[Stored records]
--- START ---
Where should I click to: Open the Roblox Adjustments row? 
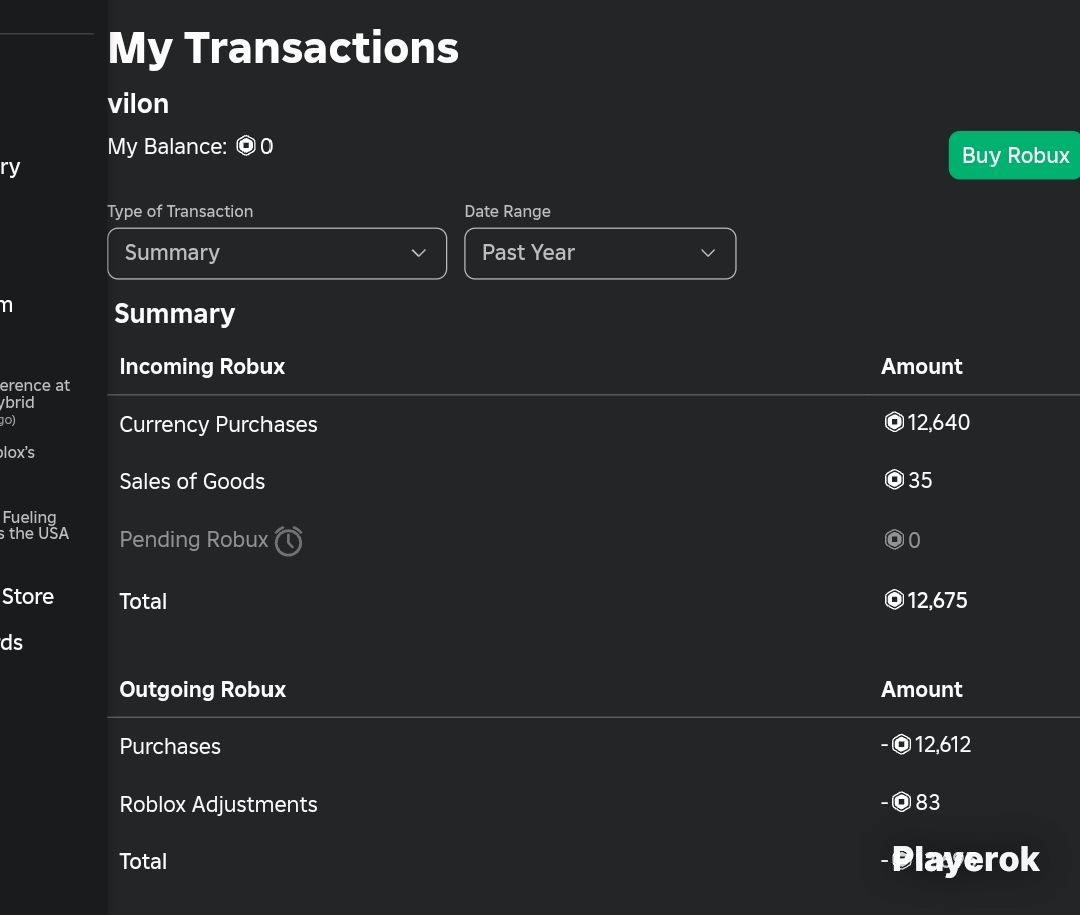594,804
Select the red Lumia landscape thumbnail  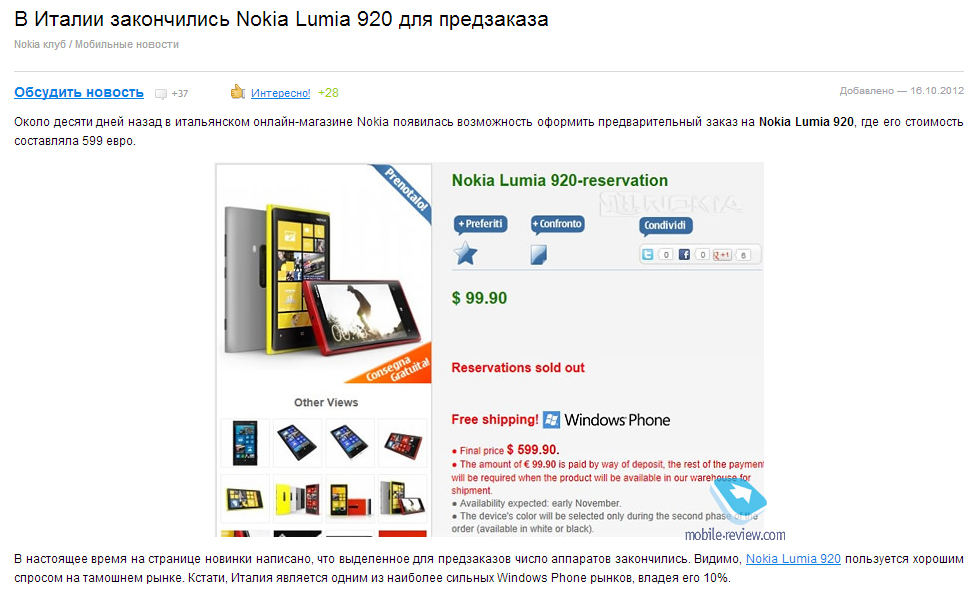403,443
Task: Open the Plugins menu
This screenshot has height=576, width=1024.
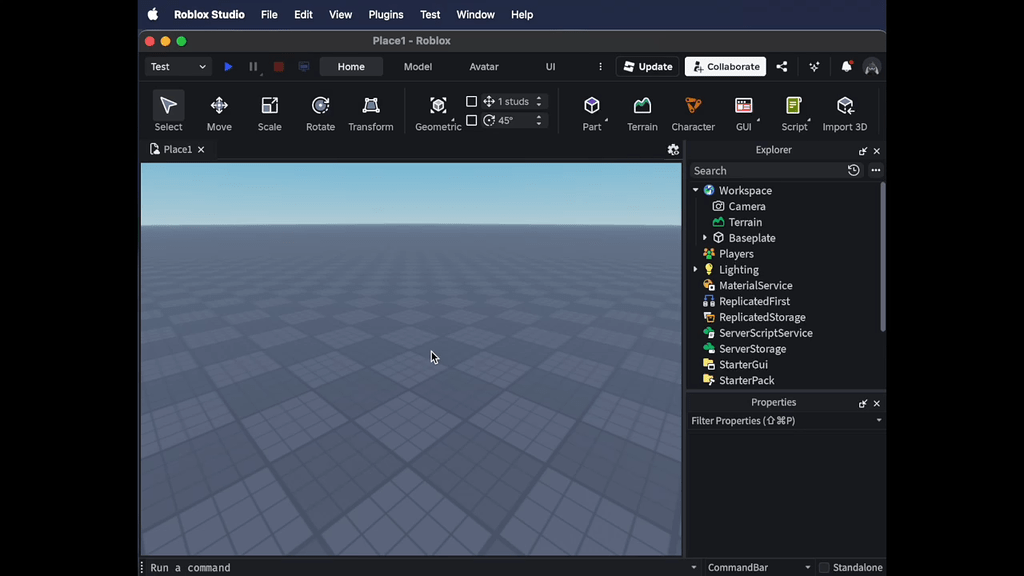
--- END ---
Once the line holding "Task: Open the Plugins menu" is found, copy it and each later line exactly through the end of the data, leaving out the pictures.

Task: Open the Plugins menu
This screenshot has height=576, width=1024.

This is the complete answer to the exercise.